Also, this is a role-reversal, yes, but it's not as simple as them simply switching personalities. It's not a switch of personalities-it's a switch of life situations. It's my take on what could've happened to these characters if their lives had been swapped and how their personalities would change and stay the same. So, let's have some fun, shall we? ;)

I hope you enjoy. :)

Disclaimer: 'Gilmore Girls', its characters, plot lines and premise belong to Amy Sherman-Palladino, Warner Brothers and their affiliates. I do not own anything detailed in this story, and I make no monetary profit by these writings. All rights reserved to respective parties.


Vertigo

(One – Rory)

November 15th, 2003


The harsh, acidic burn of vodka in the back of her throat was still annoyingly prevalent an hour after she'd taken two shots in the back of Rosemary's limo. Rory had never been much of a drinker, so her system wasn't what you could call 'acclimated', but recently she'd taken a strong liking to the numbing feeling it spread down from tingles in her scalp to the wiggling of her toes. She was –

"Rory!"

— She was definitely feeling the burden of…

"Rory!"

She whipped her head up so quickly she had to blink back a few times to focus the picture in front of her. "For god's sake, Juliet, what?"

Her blonde companion did not seem to notice Rory's frustration, fidgeting in the mirror with the hem of her already very short dress.

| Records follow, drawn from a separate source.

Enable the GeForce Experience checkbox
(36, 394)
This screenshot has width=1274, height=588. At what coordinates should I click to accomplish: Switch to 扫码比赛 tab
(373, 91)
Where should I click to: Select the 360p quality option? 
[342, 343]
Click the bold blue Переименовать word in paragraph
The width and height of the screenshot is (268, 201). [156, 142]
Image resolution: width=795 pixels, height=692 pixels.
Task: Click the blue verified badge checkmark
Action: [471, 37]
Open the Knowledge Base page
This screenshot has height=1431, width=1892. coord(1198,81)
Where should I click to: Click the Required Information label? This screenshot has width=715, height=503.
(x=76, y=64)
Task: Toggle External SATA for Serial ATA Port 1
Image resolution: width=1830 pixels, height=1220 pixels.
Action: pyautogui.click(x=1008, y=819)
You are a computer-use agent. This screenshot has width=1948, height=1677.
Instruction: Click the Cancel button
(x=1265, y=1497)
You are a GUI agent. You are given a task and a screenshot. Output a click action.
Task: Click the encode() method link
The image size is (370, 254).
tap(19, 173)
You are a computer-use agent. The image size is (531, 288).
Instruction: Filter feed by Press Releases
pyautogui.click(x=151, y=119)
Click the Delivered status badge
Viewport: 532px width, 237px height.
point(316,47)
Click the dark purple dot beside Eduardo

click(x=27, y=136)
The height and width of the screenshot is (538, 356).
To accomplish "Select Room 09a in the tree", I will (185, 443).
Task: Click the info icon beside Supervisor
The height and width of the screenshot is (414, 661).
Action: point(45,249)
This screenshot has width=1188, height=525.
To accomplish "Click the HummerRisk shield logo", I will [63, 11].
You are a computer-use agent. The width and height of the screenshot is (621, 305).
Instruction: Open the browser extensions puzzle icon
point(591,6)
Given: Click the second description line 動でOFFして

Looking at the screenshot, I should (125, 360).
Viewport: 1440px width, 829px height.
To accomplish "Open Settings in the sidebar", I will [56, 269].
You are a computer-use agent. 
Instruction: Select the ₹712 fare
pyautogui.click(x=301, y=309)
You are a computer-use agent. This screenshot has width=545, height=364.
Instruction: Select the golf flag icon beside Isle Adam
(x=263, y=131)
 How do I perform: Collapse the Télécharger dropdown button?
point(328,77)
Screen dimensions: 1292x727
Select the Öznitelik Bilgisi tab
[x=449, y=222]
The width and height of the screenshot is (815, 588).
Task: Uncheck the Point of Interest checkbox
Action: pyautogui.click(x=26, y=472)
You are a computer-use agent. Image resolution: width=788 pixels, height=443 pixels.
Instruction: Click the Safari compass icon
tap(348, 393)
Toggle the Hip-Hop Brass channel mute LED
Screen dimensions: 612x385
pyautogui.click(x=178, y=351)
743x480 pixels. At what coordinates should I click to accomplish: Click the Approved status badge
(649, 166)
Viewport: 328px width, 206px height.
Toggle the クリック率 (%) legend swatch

It wasn't the ditzy blonde who answered Rory however, as the reprimanding voice reverberated from right beside her, the exasperated redhead rubbing her temples with her fingertips. "This is the most important party of the year, Ror—could you at least pretend you're interested?"

Rory smirked, a throaty—(fake, flimsy, practiced)—laugh bubbling inside her chest, "I am interested, Rose. I'm not missing a front row seat to watch the welt that'll spread on Darren Belby's face after he gets smacked by Juilet's forty pound cosmetic bag if he tries to feel her up again."

"You're a lost cause, Huntzberger," Rose teased mercilessly; "But we already knew that, didn't we? It was confirmed in the sixth grade that Ms. Ice-Queen only gets pleasure at someone else's misfortune."

It didn't matter how many times Rory could hear comments like that, she still had to make a concentrated effort not to flinch.

"Hello, have you forgotten about me?" Juliet called in irritation from her spot surrounded by a three-fold mirror; "Comments on the dress, please?"

"It looks fantastic, Jules; you're gonna knock 'em dead," Rose assured her friend with a sly smile.

Rory just rolled her eyes, taking in the dress with an appraising eye; "Belby isn't going to have to try too hard to feel you up, Jules – there's so little material all he'll have to do is accidentally brush your thigh."

Somewhere in the back of her mind Rory heard Rose's resigned sigh and Juliet's scoff of indignation, but she just tuned them out. She was so tired of this same endless routine—she'd say something bitchy, Rose would call her out on it, and Juliet would be mad for all of five minutes until something flashy caught her eye.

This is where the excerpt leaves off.